The building blocks (nodes and edges) used in  <a href="https://github.com/tobacco-mofs/tobacco_3.0"> Topologically Based Crystal Constructor (ToBaCCo)</a> must follow the specific format outlined in the manual. This notebook can be used to individually specify the FILE that requires atom-bond data or the method outlined here can be moved to another script to streamline the process if mutliple building blocks require this undertaking. 

In [None]:
FILE = "EXAMPLE_EDGE.cif" #speficy the file for which bond infomartion must be collected

In [None]:
from pymatgen.io.cif import CifWriter
from pymatgen.io.lammps.data import CombinedData
from pymatgen.io import xyz
from pymatgen.io.cif import CifParser
from pymatgen.io.cif import CifWriter
import numpy as np

In [None]:
#EXAMPLE BOND DATA SECTION

#The atom bonds in the CIF file must be specified in the following format


example_format= """
loop_
_geom_bond_atom_site_label_1
_geom_bond_atom_site_label_2
_geom_bond_distance
_geom_bond_site_symmetry_2
_ccdc_geom_bond_type
X1 C2 1.540 . A
X1 C6 1.540 . A
C2 X3 1.540 . A
C2 H7 1.140 . S
X3 C4 1.540 . A
C4 X5 1.540 . A
C4 H8 1.140 . S
X5 C6 1.540 . A
C6 H9 1.140 . S"""
print(example_format)

In [None]:
parser = CifParser(FILE) 
structure = parser.get_structures()[0]

In [None]:
#When loaded directly through pymatgen, the labels have the same number, 1, regardless of 
#how many times the element has already occured in the structure.

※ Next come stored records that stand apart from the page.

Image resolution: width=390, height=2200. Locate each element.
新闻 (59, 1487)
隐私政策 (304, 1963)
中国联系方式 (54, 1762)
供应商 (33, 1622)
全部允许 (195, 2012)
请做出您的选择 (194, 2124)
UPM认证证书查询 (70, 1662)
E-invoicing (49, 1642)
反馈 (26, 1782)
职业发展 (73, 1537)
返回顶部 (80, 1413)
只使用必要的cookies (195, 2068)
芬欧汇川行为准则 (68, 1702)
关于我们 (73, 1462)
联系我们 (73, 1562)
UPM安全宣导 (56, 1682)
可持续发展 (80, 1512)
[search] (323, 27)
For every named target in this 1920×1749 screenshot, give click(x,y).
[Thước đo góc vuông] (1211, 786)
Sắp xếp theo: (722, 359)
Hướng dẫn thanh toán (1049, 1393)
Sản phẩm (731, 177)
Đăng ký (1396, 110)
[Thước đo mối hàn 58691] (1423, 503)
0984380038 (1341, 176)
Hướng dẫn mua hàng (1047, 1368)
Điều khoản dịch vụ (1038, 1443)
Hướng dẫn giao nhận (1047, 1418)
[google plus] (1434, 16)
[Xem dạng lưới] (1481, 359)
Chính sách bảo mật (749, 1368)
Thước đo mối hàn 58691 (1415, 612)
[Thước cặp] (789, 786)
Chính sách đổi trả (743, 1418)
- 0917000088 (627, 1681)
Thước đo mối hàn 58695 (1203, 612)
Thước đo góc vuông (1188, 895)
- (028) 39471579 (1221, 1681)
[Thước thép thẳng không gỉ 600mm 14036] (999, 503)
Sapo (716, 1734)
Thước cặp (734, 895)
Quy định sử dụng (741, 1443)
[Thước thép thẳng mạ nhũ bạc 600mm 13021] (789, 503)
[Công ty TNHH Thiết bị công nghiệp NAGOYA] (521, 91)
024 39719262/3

#This block corrects the issue stated above
linker =structure.as_dict()
s = linker['sites']
atom_counter = {}
for i in s:
    element = i['species'][0]['element']
    if element not in atom_counter:
        atom_counter[element] = 0
    atom_counter[element] +=1
    i['label'] = f"{element}{atom_counter[element]}"

In [None]:
#Certain atoms in the original cif file might require removal.
#Those can be specified in separate lines below.
removal_block = """
O1
O2
O3
O4
H7
H8
"""


In [None]:
#Here the atom positions are compared with each other's 
#if closer than the specified maximum below and neither atom has been marked for removal,
#the atoms are documented as having a bond. 
#The "_geom_bond_site_symmetry_2" is recorded as "." and 
# the "_ccdc_geom_bond_type" is recorded as a single "S" bond. 

MAX_DIST = 1.9

atoms_to_remove = [i for i in removal_block.split('\n') if i.strip() != ""]
for i in range(len(s)):
    for j in range(i+1,len(s)):
        a = np.array(s[i]['xyz'])
        b = np.array(s[j]['xyz'])
        dist = np.linalg.norm(a-b)
        if dist < MAX_DIST and s[i]['label'] not in atoms_to_remove and s[j]['label'] not in atoms_to_remove:
            print(f"{s[i]['label']:<4} {s[j]['label']:<4} {dist:<6.5f} . S")